Angier testified against the execution of Charles I, and refused to sign the engagement to be true to the commonwealth of England as established without king or house of lords. On this account he was, with other ministers, taken prisoner to Liverpool; the plague was raging there, and they were moved to Ormskirk. The time was passed in a discussion about prayer, and the diversity of opinion led them to select one of their number to treat the matter more fully. In this prison-house talk originated the treatise on prayer of Edward Gee of Eccleston.

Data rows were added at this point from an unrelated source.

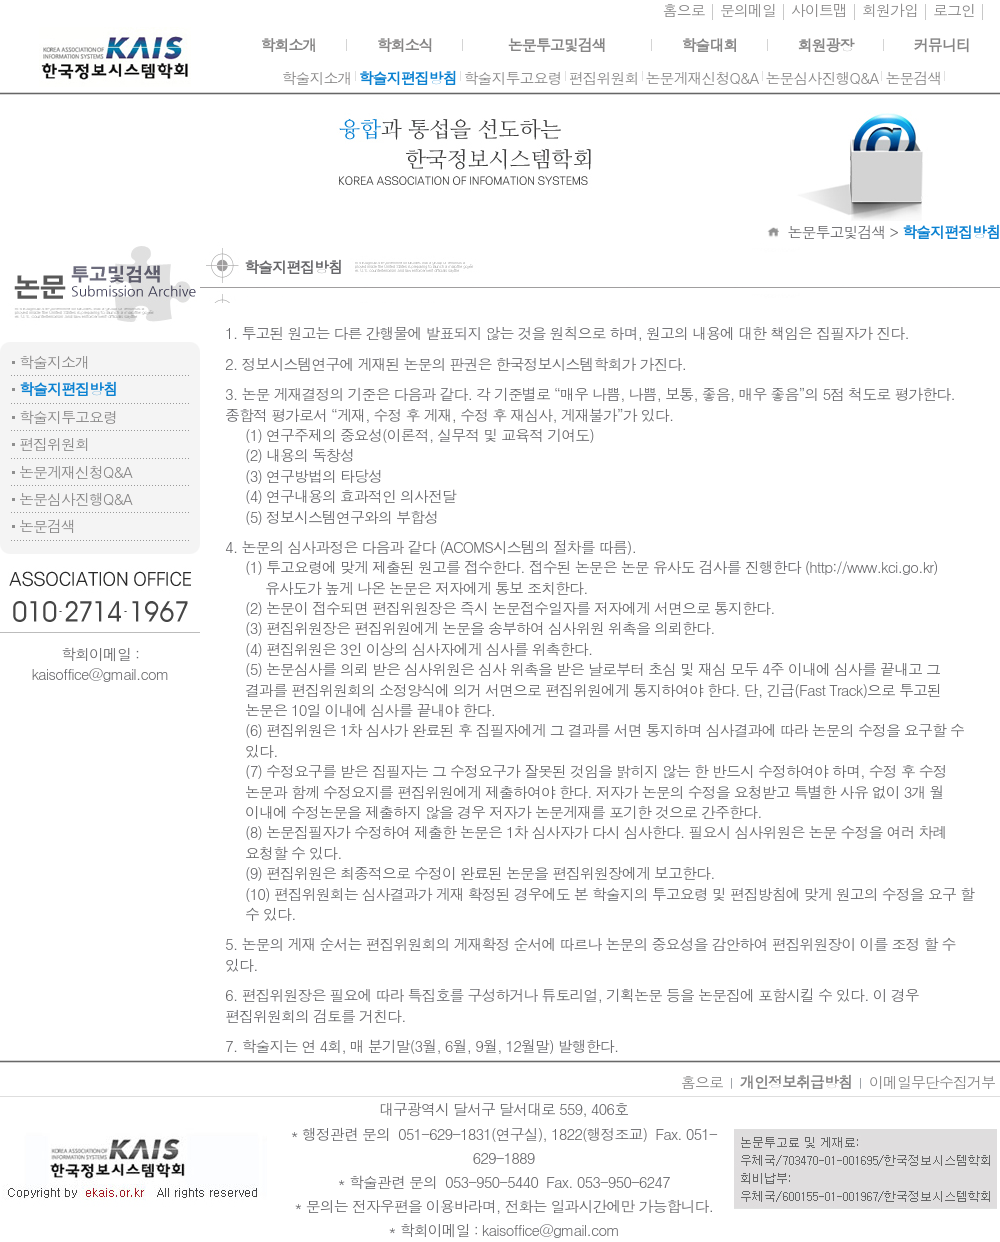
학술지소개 (54, 361)
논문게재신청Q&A (75, 471)
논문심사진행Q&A (75, 498)
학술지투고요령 (68, 416)
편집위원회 (54, 443)
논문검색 (47, 525)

Many cases of conscience were propounded to Angier, whose judgment was so greatly relied upon, that the ill-natured styled him the 'idol of Lancashire.' He had also a reputation as a healer of quarrels. He preached twice on Sunday, and often on week days, praying seven times daily, fasting and travelling frequently.

==Later life==
Angier took no overt part in the Cheshire rising of 1659, and after the Act of Uniformity 1662 he escaped the persecution that fell on most of the nonconformists. Warrants were indeed issued against him; but those who had to execute them acknowledged that they would not see him for a hundred pounds. Something, no doubt, was due to the influence of his brother-in-law, Mosley of Ancoats, whose mother and sister stayed with Angier for many years.

When the Oxford Act came into operation, he moved into Cheshire; but an attack of gout came on, and saying to Oliver Heywood, 'Come, son, let us trust God and go home,' he returned to Denton. The neighbouring justices said, 'He is an old man, and will not live long; let us not trouble him.' John Wilkins, the new bishop of Chester, frequently inquired after his health. Angier admitted Heywood to the communion at Denton after his excommunication.

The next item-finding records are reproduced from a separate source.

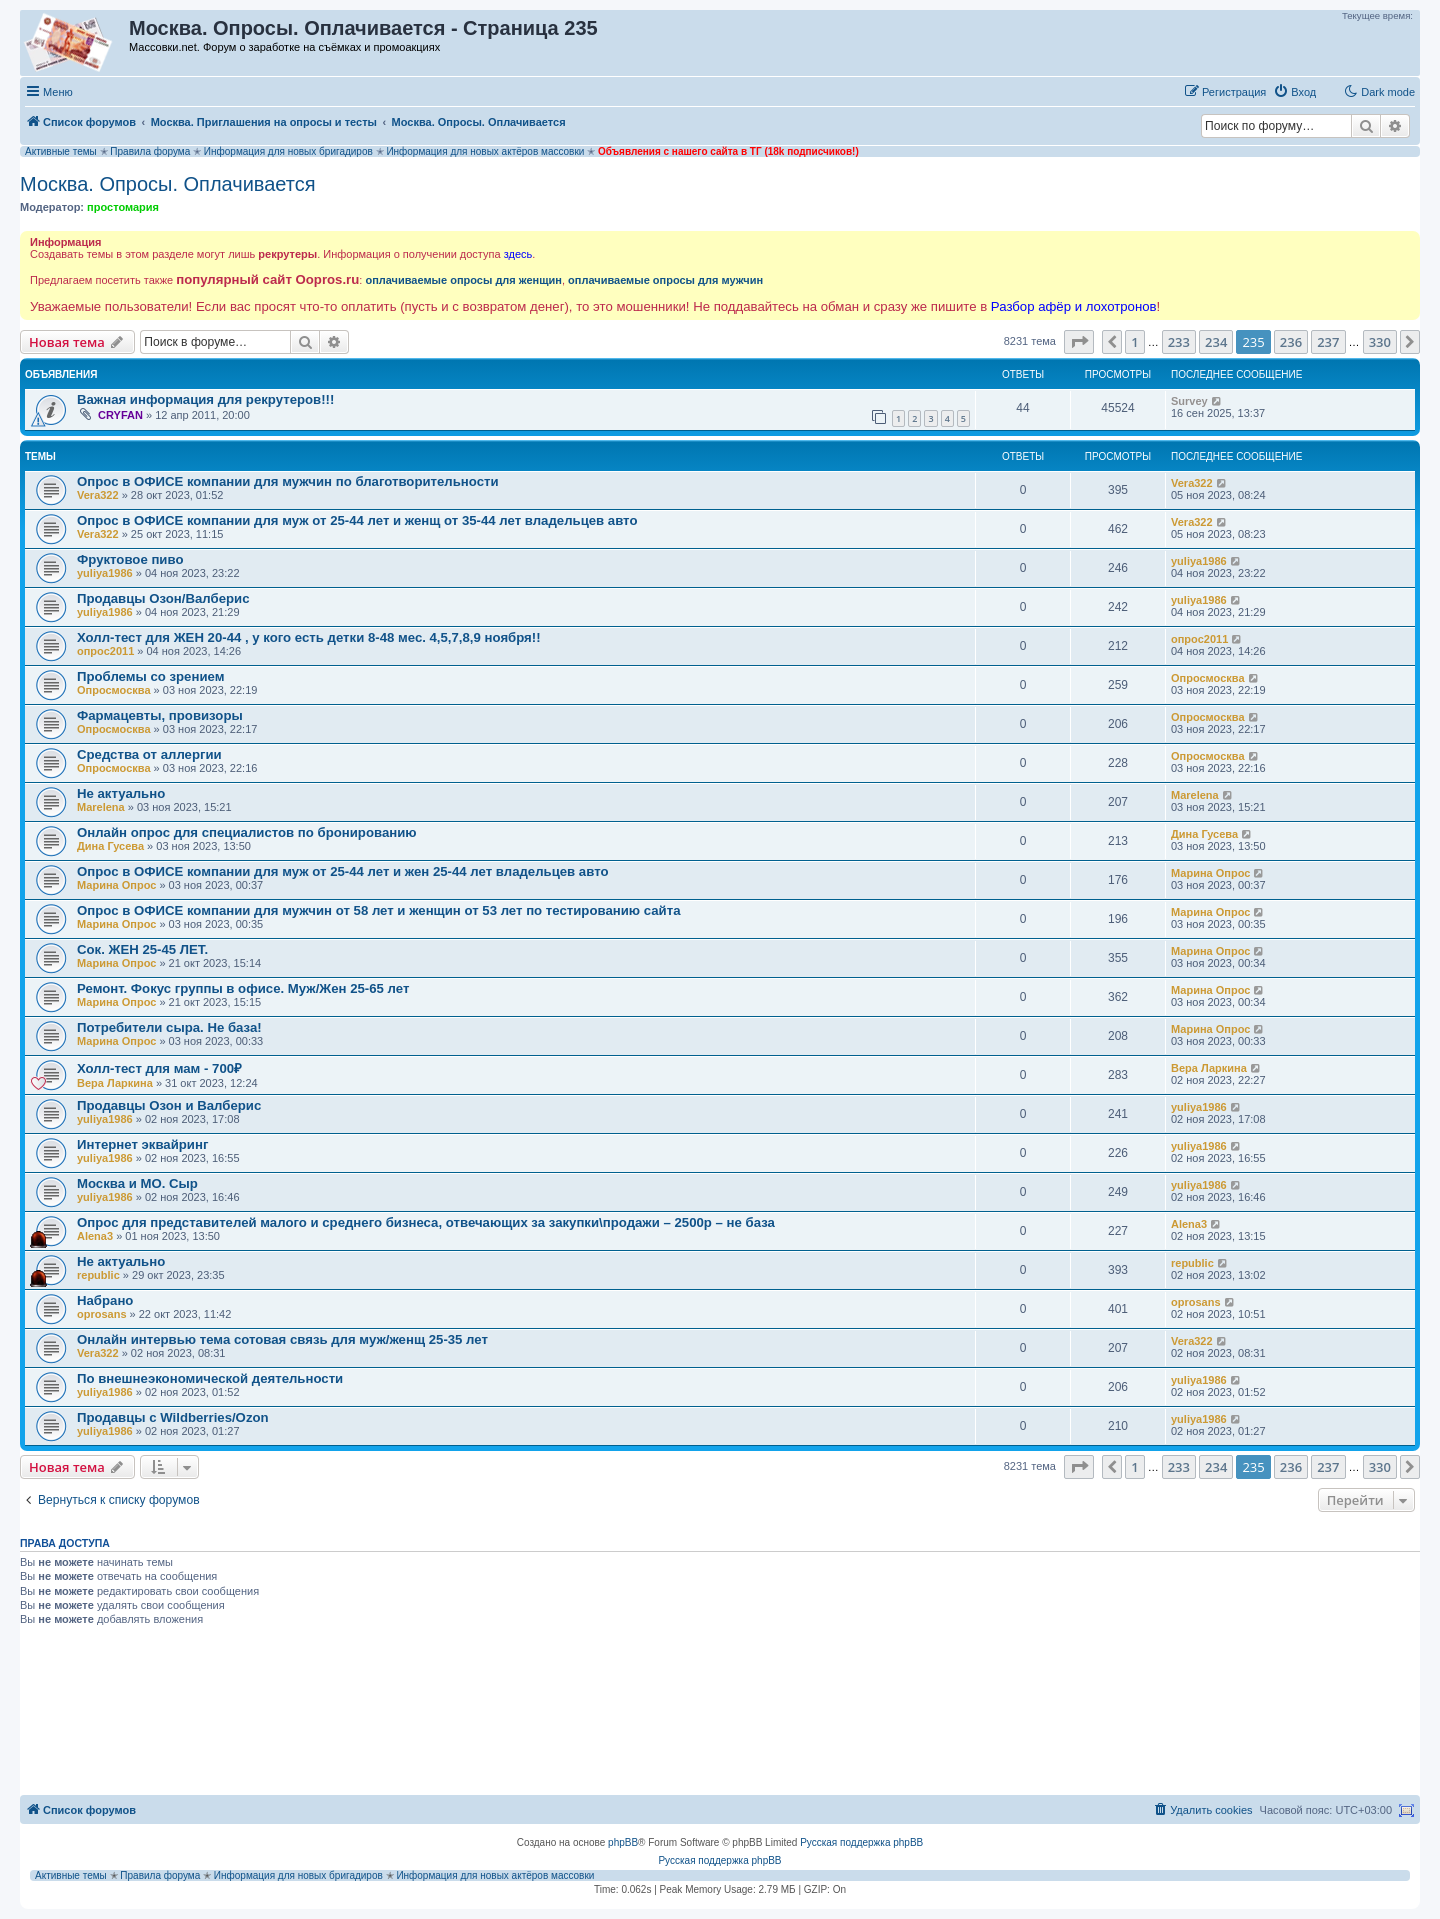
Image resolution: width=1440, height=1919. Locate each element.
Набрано (105, 1300)
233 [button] (1179, 342)
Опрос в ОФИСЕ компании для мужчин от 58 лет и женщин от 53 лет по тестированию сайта (378, 910)
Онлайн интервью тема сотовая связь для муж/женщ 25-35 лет (282, 1339)
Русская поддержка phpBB (861, 1842)
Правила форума (150, 151)
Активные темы (61, 151)
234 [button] (1216, 342)
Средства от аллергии (149, 754)
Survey (1189, 401)
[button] (1079, 342)
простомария (123, 207)
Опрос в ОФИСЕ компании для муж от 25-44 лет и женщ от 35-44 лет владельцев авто (357, 520)
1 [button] (1134, 342)
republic (98, 1275)
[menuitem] (1294, 92)
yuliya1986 (105, 573)
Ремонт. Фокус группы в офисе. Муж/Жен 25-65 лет (243, 988)
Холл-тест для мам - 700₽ (159, 1068)
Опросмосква (114, 690)
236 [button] (1291, 342)
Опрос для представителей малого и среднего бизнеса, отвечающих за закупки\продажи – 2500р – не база (426, 1222)
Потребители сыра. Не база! (169, 1027)
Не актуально (121, 793)
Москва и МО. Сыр (137, 1183)
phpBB (623, 1842)
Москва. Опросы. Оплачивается (168, 184)
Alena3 (95, 1236)
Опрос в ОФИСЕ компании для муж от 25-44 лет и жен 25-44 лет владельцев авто (342, 871)
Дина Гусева (110, 846)
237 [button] (1328, 342)
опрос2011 (105, 651)
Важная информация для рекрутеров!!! (205, 399)
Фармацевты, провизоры (160, 715)
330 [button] (1380, 342)
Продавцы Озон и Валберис (169, 1105)
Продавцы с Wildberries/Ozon (173, 1417)
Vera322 (98, 495)
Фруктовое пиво (130, 559)
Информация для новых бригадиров (288, 151)
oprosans (102, 1314)
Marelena (101, 807)
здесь (518, 254)
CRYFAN (120, 415)
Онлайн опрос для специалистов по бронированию (247, 832)
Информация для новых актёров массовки (485, 151)
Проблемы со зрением (150, 676)
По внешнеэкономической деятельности (210, 1378)
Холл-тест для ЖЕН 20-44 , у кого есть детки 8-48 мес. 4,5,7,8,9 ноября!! (309, 637)
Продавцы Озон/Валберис (163, 598)
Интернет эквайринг (142, 1144)
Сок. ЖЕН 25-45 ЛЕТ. (142, 949)
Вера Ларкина (115, 1083)
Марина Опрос (116, 885)
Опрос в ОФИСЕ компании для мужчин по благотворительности (288, 481)
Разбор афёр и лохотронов (1074, 306)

John Angier died in prayer, after several days' illness, 1 September 1677, and was buried at Denton, his funeral being attended by a great concourse of people.

==Writings==
The only work bearing John Angier's name is An Helpe to Better Hearts for Better Times, London, 1647, consisting of sermons preached in 1638. Another work has been attributed to him, and Robert Halley holds it to be his, a tract. Its content relates to the incidents of the civil war in Lancashire.

==Family==
His first wife, a pious and sickly woman, died in December 1642, leaving him a son and two daughters. By her deathbed suggestion Angier, a year later, married Margaret Mosley, of Ancoats, whose family were of great local consideration, and held the lordship of the manor of Manchester. They were married in 1643 'very publicly in Manchester church, in the heat of the wars, which was noticed as an act of faith in them both.' She died in 1675.

Angier's own daughter, by his desire, was betrothed to Oliver Heywood, a month before their marriage in Denton chapel in 1655, and after the final ceremony he entertained about a hundred guests at his table, for he said he loved to have a marriage like a marriage. Heywood later published his father-in-law’s biography.

John Angier's son, also named John, was born at Boston in 1629, and, like his father, went to Emmanuel College, Cambridge. His studies, however, were so unsatisfactory that, when in 1657 he applied for ordination, 'he was approved for parts and ability,' but it was thought fitting that he should make public acknowledgment of the errors of his youth. He was appointed to Ringley Chapel, but moved to Lincolnshire, where he was resident at the time of his father's death. He married Hannah Aspinall, daughter of William Aspinall; she died in 1699.

Samuel Angier, presbyterian minister, was nephew of John Angier the elder.